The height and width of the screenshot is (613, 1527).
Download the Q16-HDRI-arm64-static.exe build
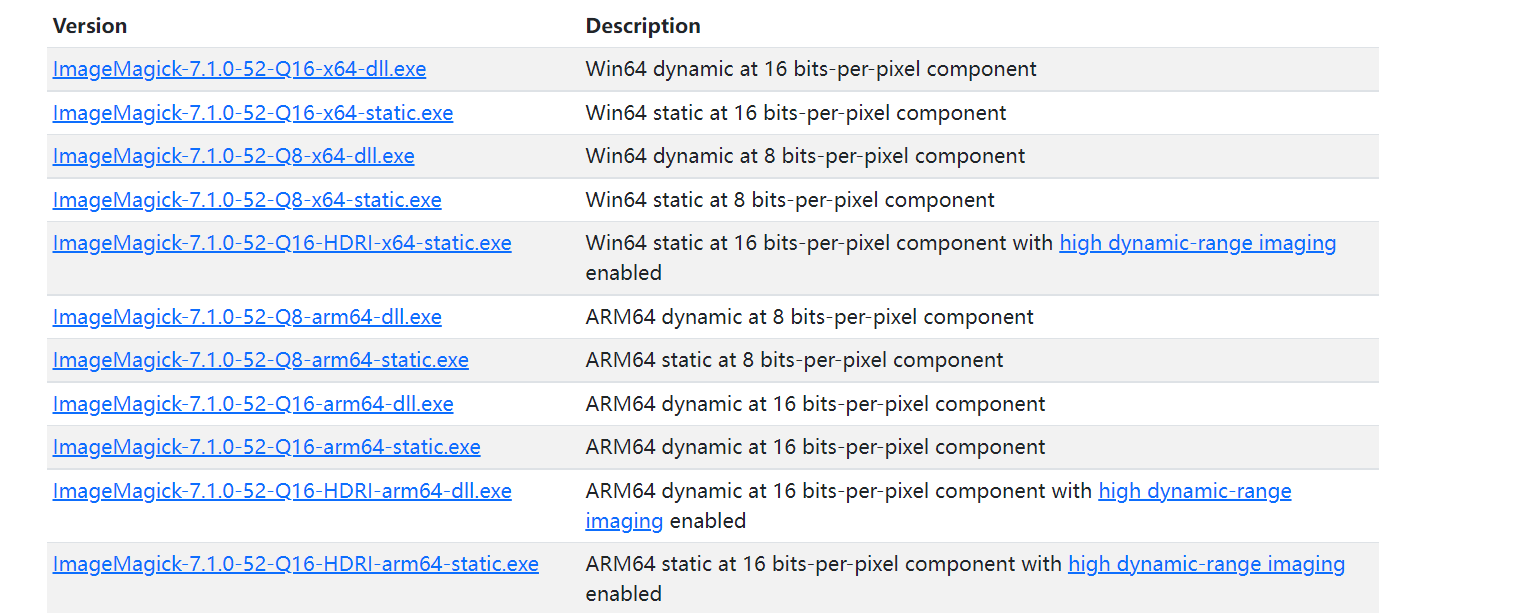pos(295,564)
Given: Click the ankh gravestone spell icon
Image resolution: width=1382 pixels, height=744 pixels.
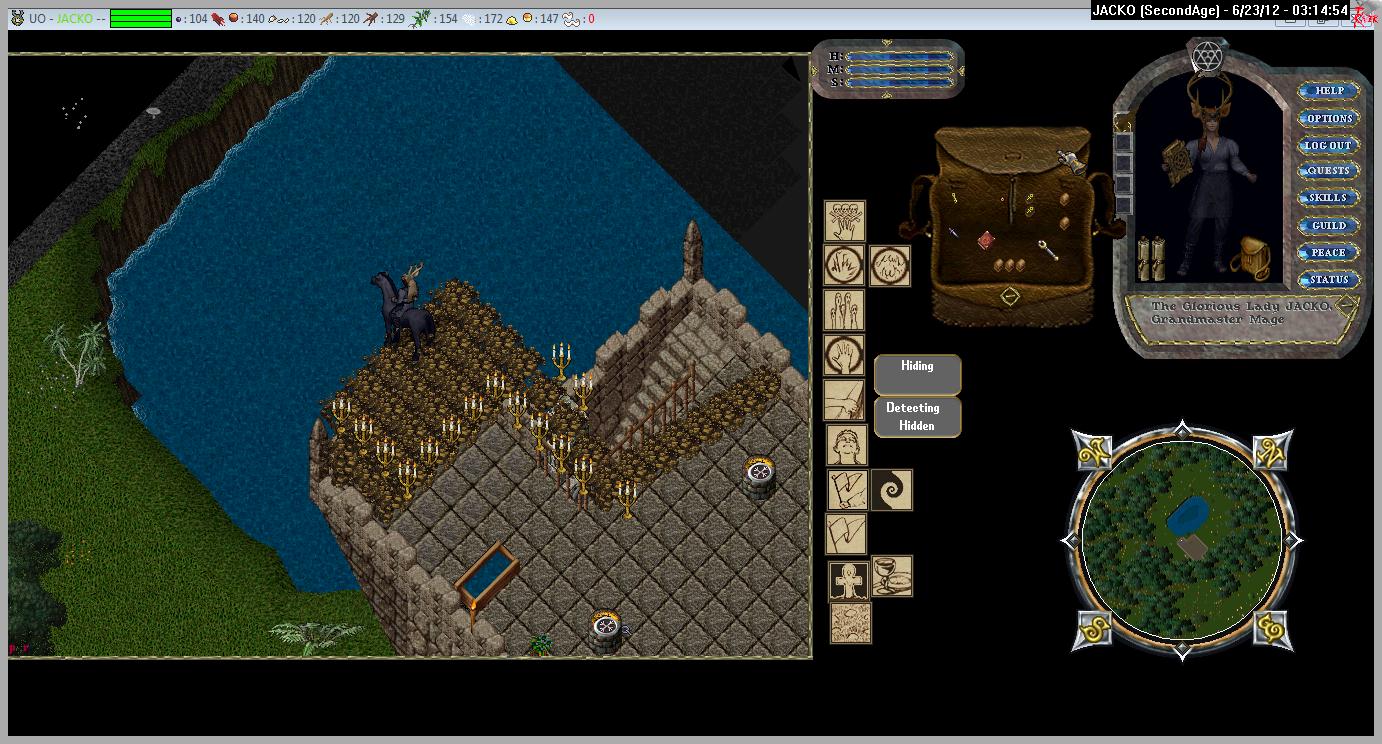Looking at the screenshot, I should tap(849, 580).
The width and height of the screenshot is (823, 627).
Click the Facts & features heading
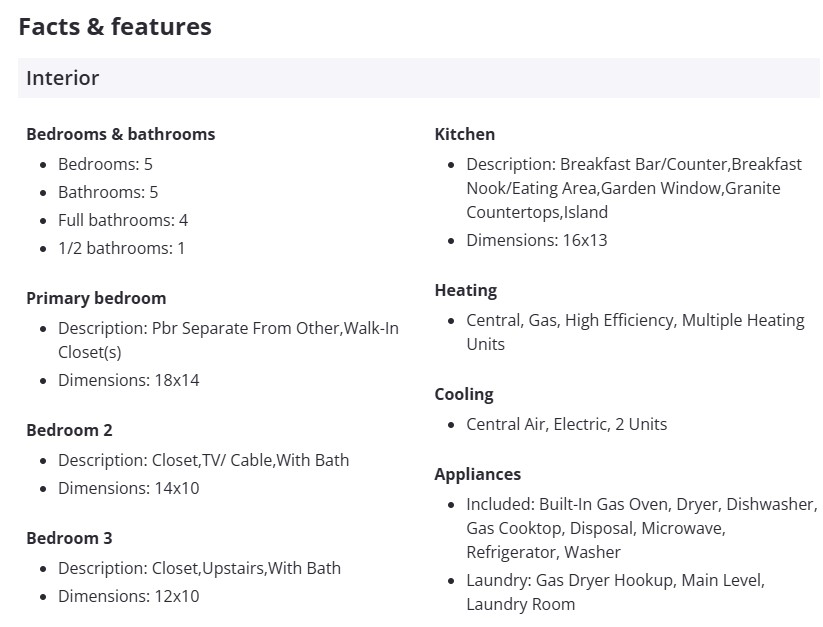click(115, 27)
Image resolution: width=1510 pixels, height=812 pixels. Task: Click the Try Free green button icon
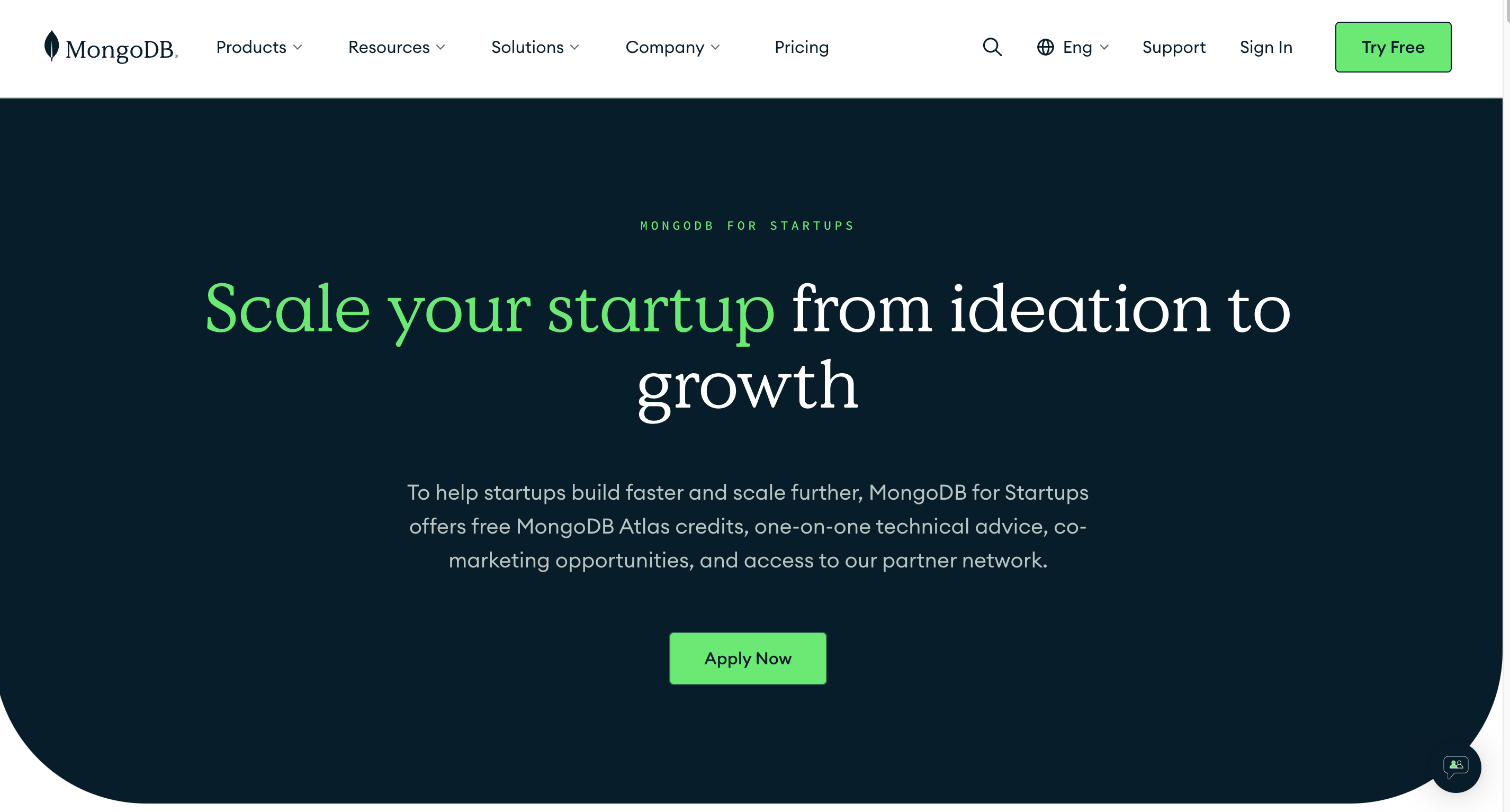(1393, 47)
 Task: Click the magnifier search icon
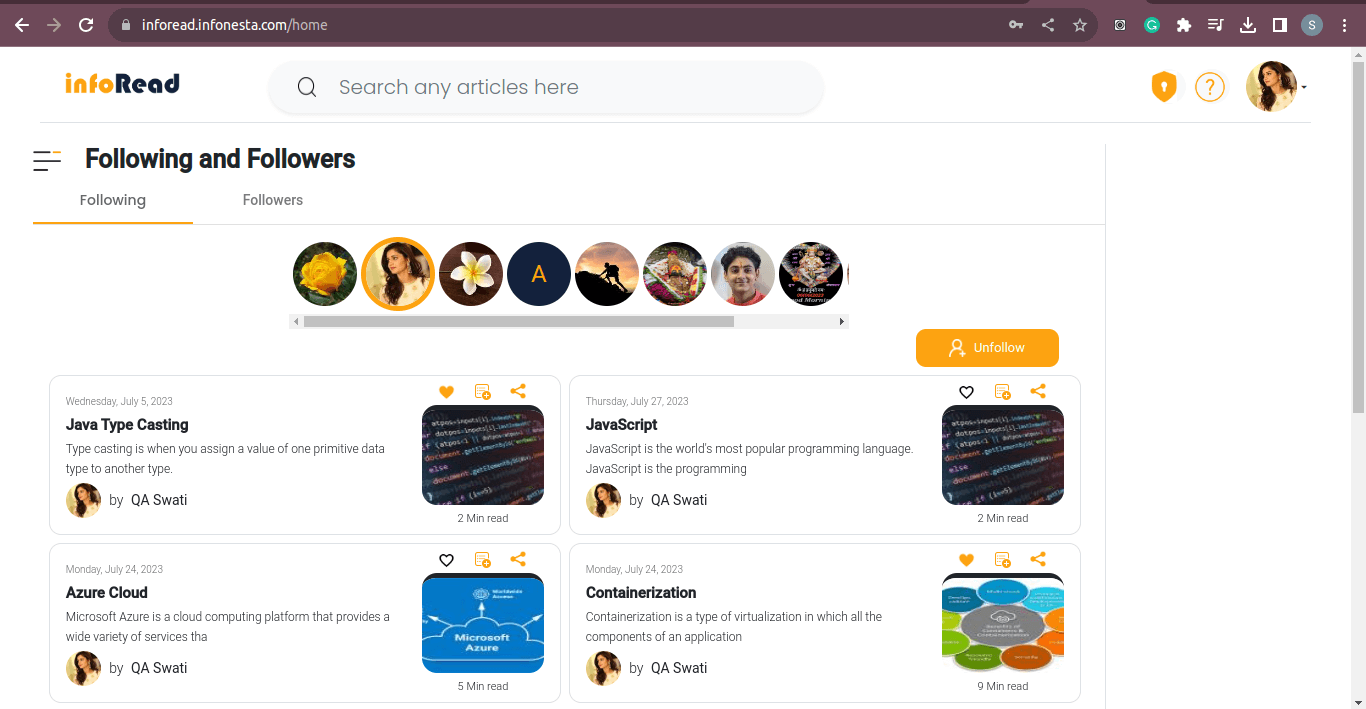click(307, 88)
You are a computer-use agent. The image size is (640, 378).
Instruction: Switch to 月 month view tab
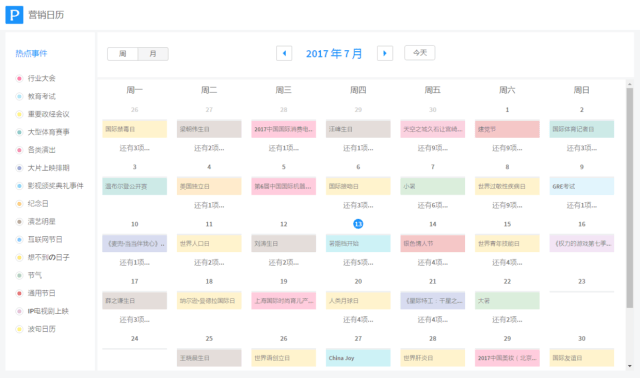[153, 54]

──────────────────────────────

DIRECTIONS FOR THIS TASK
Your reply should consist solely of the lines from the one containing "Task: Click the magnifier search icon" through the last line of the material, reproduced exactly and without pictures.

RESPONSE TO THE TASK
 Task: Click the magnifier search icon
click(307, 88)
You are a computer-use agent. The image size is (640, 378).
Instruction: Switch to 月 month view tab
[153, 54]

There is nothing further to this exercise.